Creative destruction , a term popularized by Joseph Schumpeter, is the market process whereby bad is eliminated, the better replaces the good, and past performance gives way to new strategies and victors. No firm is forever, and financial loss is a characteristic of capitalism, as is the more used term profit.

Energy is the story of creative destruction. Coal gas and later coal oil replaced a variety of animal and vegetable oils, including whale oil, camphene oil, and stearin oil. Crude (mineral) oil then displaced manufactured (coal) oil, just as later natural gas would displace manufactured (coal) gas.

Coal itself displaced primitive biomass (burned plants and wood) and other forms of renewable energy, such as falling water and wind.

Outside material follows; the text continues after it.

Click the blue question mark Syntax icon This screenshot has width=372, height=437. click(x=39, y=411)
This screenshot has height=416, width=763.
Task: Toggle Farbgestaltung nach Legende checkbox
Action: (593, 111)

Fossil fuel was a concentrated, continuous-burn industrial-grade energy.

The intensity of fossil energy can be understood as a stock of the sun’s work over the ages, not a dilute flow from the sun (solar, wind)–or a low-density mass from limited years of sunshine (biomass). “The ancient resource pattern depends primarily on animate energy and hence on current solar radiation,” Erich Zimmermann explained. “The modern resource pattern is built around stored-up solar radiation.”

Beginning with Jevons (1865)

W. S. Jevons explained how coal (and by implication, gas and oil) were uniquely suited for—and indeed, prerequisites for—the machine age. [T]he economy of power … consists in withdrawing and using our small fraction of force in a happy mode and moment,” said Jevons, the father of modern energy thought.

Given fossil fuels, the unreliability of wind power and water flow were overcome. “The first great requisite of motive power is, that it shall be wholly at our command, to be exerted when, and where, and in what degree we desire,” Jevons explained. “The wind, for instance, as a direct motive power, is wholly inapplicable to a system of machine labour, for during a calm season the whole business of the country would be thrown out of gear.”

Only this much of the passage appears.